(Beginning of Recorded data)

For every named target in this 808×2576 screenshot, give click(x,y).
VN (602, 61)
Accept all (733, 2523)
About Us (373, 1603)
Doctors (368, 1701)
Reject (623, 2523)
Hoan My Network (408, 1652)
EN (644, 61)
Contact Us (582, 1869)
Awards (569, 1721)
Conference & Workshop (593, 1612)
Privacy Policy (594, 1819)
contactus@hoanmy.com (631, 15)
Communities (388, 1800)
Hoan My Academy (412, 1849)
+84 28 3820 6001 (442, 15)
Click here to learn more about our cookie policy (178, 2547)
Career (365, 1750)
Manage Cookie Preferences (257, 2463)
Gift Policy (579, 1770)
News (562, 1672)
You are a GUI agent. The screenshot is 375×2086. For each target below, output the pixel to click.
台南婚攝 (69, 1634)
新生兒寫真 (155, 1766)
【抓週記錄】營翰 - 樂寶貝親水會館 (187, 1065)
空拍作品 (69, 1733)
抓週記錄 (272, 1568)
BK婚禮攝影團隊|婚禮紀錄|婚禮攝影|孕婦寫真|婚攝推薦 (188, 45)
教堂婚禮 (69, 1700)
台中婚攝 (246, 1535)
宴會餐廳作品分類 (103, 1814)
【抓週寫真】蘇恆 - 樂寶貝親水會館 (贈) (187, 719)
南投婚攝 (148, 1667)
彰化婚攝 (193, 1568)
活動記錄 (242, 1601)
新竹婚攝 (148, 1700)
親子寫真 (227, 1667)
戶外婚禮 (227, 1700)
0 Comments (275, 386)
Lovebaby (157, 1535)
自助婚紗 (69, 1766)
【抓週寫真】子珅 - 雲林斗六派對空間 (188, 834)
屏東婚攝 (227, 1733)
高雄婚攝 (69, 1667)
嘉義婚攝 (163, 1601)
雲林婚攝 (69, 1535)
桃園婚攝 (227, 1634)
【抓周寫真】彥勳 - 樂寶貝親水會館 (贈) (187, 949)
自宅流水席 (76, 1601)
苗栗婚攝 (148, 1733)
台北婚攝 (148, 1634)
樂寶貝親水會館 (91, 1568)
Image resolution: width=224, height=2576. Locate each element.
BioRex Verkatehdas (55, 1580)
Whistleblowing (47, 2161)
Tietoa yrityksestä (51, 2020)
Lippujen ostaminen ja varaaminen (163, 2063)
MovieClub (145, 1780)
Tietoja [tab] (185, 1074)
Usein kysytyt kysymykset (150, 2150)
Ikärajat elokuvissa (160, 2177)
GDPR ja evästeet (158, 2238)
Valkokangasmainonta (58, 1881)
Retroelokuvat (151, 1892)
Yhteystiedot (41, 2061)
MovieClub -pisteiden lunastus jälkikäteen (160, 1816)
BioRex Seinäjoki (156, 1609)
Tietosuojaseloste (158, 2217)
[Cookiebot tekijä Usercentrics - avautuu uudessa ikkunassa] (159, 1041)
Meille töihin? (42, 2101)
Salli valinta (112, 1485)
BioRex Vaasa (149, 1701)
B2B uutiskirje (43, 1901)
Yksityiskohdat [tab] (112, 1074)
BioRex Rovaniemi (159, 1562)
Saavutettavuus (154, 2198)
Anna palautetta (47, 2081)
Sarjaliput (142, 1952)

(End of Recorded data)

- [What the task requires]:
Word for word, output all of the material above.

- [Expected output]:
For every named target in this 808×2576 screenshot, give click(x,y).
VN (602, 61)
Accept all (733, 2523)
About Us (373, 1603)
Doctors (368, 1701)
Reject (623, 2523)
Hoan My Network (408, 1652)
EN (644, 61)
Contact Us (582, 1869)
Awards (569, 1721)
Conference & Workshop (593, 1612)
Privacy Policy (594, 1819)
contactus@hoanmy.com (631, 15)
Communities (388, 1800)
Hoan My Academy (412, 1849)
+84 28 3820 6001 (442, 15)
Click here to learn more about our cookie policy (178, 2547)
Career (365, 1750)
Manage Cookie Preferences (257, 2463)
Gift Policy (579, 1770)
News (562, 1672)
You are a GUI agent. The screenshot is 375×2086. For each target below, output the pixel to click.
台南婚攝 (69, 1634)
新生兒寫真 (155, 1766)
【抓週記錄】營翰 - 樂寶貝親水會館 (187, 1065)
空拍作品 (69, 1733)
抓週記錄 (272, 1568)
BK婚禮攝影團隊|婚禮紀錄|婚禮攝影|孕婦寫真|婚攝推薦 (188, 45)
教堂婚禮 (69, 1700)
台中婚攝 (246, 1535)
宴會餐廳作品分類 (103, 1814)
【抓週寫真】蘇恆 - 樂寶貝親水會館 (贈) (187, 719)
南投婚攝 (148, 1667)
彰化婚攝 (193, 1568)
活動記錄 (242, 1601)
新竹婚攝 (148, 1700)
親子寫真 (227, 1667)
戶外婚禮 (227, 1700)
0 Comments (275, 386)
Lovebaby (157, 1535)
自助婚紗 (69, 1766)
【抓週寫真】子珅 - 雲林斗六派對空間 (188, 834)
屏東婚攝 (227, 1733)
高雄婚攝 (69, 1667)
嘉義婚攝 (163, 1601)
雲林婚攝 (69, 1535)
桃園婚攝 (227, 1634)
【抓周寫真】彥勳 - 樂寶貝親水會館 (贈) (187, 949)
自宅流水席 (76, 1601)
苗栗婚攝 (148, 1733)
台北婚攝 (148, 1634)
樂寶貝親水會館 (91, 1568)
Image resolution: width=224, height=2576. Locate each element.
BioRex Verkatehdas (55, 1580)
Whistleblowing (47, 2161)
Tietoa yrityksestä (51, 2020)
Lippujen ostaminen ja varaaminen (163, 2063)
MovieClub (145, 1780)
Tietoja [tab] (185, 1074)
Usein kysytyt kysymykset (150, 2150)
Ikärajat elokuvissa (160, 2177)
GDPR ja evästeet (158, 2238)
Valkokangasmainonta (58, 1881)
Retroelokuvat (151, 1892)
Yhteystiedot (41, 2061)
MovieClub -pisteiden lunastus jälkikäteen (160, 1816)
BioRex Seinäjoki (156, 1609)
Tietosuojaseloste (158, 2217)
[Cookiebot tekijä Usercentrics - avautuu uudessa ikkunassa] (159, 1041)
Meille töihin? (42, 2101)
Salli valinta (112, 1485)
BioRex Vaasa (149, 1701)
B2B uutiskirje (43, 1901)
Yksityiskohdat [tab] (112, 1074)
BioRex Rovaniemi (159, 1562)
Saavutettavuus (154, 2198)
Anna palautetta (47, 2081)
Sarjaliput (142, 1952)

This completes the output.